Hanno occhi e non vedono, hanno orecchi e non odono, hanno narici e non odorano (Salmo 114).
Ieri sera a teatro ho visto un bel monologo su Leonardo, tra i passaggi più accattivanti quello che illustrava il miracolo che compiono i sensi, specialmente la vista, capaci di far penetrare l’infinito sempiterno universo, che è fuori di noi, nelle nostre circoscritte e finite persone.
Roba da andare a letto soddisfatti, ma percorso manco un chilometro verso casa ecco che mi si attivava in qualche neurone quella guastafeste della filosofia, che nella sua brama di conoscere problematizza a oltranza tutto ciò che gli capita a tiro. Così consideravo che senso (organo) e sensazione possono coincidere solo in una telecamera che asettica e passiva incamera lo spazio circostante. Invece noi vediamo pensando, riflettendo, proiettando, interpretando, giudicando, intendendo, volendo, ricordando, riferendo, coordinando, selezionando, unificando, separando, credendo, espandendo, delimitando, focalizzando, aspettando.
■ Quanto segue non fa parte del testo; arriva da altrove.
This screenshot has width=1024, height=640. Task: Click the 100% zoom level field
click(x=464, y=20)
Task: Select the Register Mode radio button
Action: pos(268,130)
Il punto d’incontro tra noi e l’infinito mondo è la percezione, nella quale i nostri sensi fisici sono meri strumenti; tra me e il mondo c’è l’io cosciente ed è lui che vede e comprende mica l’occhio, i ciechi confermano. Leonardo ne fa preciso cenno, appena dietro l'occhio nel nervo che lo collega al cervello individuava la sede dell'anima, un modo antico per dire dell'Io.